Наше уединение прерывают. В палату без стука заходит мужчина в халате — мой лечащий врач. Я ещё больше смущаюсь, понимаю, в какой позе нас застал посторонний человек. Зарываюсь лицом в грудь Полонского, закрываюсь.
— Молодые люди, у вас всё в порядке? — голос врача не злой, хотя после того, что здесь произошло, он мог и накричать, выгнать брата вон, вызвать полицию. От последнего становится вновь страшно, а моё сердце начинает вновь колотиться от страха за дорогого человека.
Хоть и Давид сказал, что он взрослый и ему ничего угрожает, но я всё равно переживаю и боюсь.
— Да, всё хорошо, господин Макарский, — подтверждает брат, сильнее прижимает меня к себе и бережно начинает в успокаивающим жесте гладить меня по спине, как и я его какое-то время назад.
— Хорошо, молодые люди.
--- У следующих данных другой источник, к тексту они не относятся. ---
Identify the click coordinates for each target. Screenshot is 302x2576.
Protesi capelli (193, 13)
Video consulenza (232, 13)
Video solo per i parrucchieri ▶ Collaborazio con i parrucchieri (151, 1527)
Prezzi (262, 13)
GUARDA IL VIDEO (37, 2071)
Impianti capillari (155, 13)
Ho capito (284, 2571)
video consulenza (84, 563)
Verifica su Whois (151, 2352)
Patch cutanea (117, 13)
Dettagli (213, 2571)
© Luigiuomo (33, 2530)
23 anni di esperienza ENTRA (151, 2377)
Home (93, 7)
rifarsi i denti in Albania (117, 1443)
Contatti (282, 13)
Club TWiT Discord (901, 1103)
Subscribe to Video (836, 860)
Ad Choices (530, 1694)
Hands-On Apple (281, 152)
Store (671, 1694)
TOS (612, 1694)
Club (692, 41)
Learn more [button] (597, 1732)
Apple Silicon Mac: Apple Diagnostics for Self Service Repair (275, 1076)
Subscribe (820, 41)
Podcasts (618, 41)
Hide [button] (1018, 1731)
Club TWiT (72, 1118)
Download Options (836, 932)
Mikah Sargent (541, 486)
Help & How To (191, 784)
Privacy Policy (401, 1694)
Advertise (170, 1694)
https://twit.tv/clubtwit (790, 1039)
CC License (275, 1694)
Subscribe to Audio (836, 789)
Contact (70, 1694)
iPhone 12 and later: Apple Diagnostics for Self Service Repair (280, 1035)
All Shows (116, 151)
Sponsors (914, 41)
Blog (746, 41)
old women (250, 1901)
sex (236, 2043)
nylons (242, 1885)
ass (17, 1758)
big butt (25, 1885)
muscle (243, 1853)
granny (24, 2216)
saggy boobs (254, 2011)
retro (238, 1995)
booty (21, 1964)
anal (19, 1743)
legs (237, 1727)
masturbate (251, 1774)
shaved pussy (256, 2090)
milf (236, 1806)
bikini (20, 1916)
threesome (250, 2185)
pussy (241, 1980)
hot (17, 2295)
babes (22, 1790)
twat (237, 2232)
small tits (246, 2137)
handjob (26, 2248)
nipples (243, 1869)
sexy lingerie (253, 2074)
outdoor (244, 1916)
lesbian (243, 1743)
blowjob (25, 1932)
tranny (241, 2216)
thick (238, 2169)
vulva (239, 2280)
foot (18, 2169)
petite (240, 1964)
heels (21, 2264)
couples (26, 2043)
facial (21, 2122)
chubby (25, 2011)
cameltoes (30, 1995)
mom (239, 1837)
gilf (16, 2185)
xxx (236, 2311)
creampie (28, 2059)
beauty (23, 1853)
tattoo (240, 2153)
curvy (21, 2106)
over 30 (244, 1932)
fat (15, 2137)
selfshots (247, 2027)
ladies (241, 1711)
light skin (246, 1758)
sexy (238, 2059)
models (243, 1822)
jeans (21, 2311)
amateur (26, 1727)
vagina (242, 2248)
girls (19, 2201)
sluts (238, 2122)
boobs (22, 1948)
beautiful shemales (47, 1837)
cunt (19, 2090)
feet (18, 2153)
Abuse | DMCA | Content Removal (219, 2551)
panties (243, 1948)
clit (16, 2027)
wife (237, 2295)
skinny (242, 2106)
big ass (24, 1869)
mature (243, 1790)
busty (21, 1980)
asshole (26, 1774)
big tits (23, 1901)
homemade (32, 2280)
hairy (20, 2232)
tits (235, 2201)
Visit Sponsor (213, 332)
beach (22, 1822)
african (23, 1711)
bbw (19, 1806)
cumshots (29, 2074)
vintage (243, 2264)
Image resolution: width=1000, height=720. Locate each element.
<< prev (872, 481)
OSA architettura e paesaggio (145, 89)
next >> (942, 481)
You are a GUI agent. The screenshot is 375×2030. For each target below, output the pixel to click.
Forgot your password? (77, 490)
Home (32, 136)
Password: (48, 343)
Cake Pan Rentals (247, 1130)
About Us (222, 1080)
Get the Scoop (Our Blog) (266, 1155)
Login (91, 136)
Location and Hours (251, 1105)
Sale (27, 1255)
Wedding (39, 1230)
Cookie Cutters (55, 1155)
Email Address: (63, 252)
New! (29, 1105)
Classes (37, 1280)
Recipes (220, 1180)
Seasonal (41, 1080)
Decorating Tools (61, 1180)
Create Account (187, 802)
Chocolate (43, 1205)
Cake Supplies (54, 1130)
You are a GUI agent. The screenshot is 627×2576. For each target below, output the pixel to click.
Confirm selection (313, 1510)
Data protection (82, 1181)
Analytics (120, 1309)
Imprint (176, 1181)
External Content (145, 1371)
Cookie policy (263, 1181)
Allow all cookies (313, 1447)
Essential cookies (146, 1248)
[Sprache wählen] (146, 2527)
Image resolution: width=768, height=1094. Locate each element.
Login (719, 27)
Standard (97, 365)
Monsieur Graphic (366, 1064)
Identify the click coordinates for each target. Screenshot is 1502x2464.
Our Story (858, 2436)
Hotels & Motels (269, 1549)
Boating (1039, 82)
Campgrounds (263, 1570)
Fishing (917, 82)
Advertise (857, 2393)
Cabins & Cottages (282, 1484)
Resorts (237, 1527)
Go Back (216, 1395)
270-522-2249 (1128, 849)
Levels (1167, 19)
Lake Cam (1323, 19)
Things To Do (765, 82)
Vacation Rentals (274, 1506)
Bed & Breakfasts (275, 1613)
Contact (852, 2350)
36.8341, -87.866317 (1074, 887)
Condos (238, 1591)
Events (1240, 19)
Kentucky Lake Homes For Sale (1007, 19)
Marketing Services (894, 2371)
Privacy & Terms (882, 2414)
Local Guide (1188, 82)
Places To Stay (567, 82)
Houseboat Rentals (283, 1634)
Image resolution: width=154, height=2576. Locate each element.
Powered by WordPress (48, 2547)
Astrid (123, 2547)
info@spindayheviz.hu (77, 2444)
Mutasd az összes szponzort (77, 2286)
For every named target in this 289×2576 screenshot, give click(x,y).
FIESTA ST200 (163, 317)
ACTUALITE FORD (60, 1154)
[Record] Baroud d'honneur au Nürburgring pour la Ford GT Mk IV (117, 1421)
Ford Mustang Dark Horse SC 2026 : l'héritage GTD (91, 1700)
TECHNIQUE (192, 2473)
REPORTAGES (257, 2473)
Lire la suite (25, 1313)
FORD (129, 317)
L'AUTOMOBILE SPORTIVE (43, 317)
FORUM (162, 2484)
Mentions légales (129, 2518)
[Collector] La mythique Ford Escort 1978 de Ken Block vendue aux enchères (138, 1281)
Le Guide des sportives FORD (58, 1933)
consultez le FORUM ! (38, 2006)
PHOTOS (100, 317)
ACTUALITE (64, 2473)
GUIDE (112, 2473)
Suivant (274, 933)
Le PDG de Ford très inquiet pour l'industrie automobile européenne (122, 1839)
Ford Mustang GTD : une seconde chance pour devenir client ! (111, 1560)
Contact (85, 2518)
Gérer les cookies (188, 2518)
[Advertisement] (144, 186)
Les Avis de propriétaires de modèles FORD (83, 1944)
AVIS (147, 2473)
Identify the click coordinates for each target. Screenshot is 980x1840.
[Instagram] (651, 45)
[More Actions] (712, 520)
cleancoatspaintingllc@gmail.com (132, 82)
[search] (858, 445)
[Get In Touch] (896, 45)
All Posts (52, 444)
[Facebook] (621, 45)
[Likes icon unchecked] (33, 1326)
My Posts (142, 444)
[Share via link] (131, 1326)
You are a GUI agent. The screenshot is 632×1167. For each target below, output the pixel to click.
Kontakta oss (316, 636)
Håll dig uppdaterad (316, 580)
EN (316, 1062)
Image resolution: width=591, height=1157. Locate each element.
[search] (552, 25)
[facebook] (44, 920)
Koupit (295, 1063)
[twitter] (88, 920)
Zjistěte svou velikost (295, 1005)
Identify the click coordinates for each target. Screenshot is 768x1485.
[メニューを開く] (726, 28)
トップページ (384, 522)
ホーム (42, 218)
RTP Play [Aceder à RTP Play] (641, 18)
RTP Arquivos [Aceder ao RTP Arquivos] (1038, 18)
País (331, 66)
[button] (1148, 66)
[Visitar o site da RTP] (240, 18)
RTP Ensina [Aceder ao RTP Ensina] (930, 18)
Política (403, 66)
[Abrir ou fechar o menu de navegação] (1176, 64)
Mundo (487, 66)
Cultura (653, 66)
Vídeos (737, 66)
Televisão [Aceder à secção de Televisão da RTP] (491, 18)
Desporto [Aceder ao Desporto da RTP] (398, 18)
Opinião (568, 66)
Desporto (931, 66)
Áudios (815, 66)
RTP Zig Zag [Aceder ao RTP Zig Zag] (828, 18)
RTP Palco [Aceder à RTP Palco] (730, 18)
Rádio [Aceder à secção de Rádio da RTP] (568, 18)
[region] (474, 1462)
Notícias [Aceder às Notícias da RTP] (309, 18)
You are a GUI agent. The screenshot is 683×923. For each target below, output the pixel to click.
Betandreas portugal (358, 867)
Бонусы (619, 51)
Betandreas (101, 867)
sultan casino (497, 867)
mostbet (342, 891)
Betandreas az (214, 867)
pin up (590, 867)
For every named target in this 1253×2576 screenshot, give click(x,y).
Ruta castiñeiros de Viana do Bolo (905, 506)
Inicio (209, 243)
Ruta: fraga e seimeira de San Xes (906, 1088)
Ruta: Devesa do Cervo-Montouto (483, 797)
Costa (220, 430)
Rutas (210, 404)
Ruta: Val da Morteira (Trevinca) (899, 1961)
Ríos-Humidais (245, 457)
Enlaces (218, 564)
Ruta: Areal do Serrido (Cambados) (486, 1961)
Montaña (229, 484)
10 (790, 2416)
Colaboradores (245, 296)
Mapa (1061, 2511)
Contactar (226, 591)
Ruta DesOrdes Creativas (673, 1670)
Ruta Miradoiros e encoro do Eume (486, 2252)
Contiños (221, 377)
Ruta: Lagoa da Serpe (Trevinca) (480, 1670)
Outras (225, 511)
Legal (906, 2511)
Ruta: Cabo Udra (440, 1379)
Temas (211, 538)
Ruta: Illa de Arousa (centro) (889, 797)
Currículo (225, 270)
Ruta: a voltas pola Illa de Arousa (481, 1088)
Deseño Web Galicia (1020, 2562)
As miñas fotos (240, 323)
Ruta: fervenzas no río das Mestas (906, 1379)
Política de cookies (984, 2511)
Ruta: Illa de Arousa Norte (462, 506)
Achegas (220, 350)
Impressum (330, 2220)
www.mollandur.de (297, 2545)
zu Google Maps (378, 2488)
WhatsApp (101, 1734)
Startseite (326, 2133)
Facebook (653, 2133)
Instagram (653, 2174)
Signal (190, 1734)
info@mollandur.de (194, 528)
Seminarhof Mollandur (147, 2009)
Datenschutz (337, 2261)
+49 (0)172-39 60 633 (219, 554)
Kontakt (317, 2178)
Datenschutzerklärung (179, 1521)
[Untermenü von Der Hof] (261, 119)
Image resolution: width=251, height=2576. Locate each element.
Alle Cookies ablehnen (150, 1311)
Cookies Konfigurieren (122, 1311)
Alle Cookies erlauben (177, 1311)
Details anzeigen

С мужчиной мы разберёмся, но вы же понимаете…
Давид его перебивает:
— Мы понимаем и заявление напишем и не только по этому случаю.
Резко поднимаю взгляд на брата, не понимая, о чём он говорит. О каком заявлении идёт речь?
Хмурюсь, сверля взглядом лицо Полонского, который не обращает на меня никакого внимания, продолжая разговаривать с моим лечащим врачом. О чём-то разговаривают, а я ничего не слышу, словно в каком-то вакууме после слов этого человека. Если он о заявлении в полицию по поводу аварии и случая здесь, в стенах клиники, то я не хочу ничего этого.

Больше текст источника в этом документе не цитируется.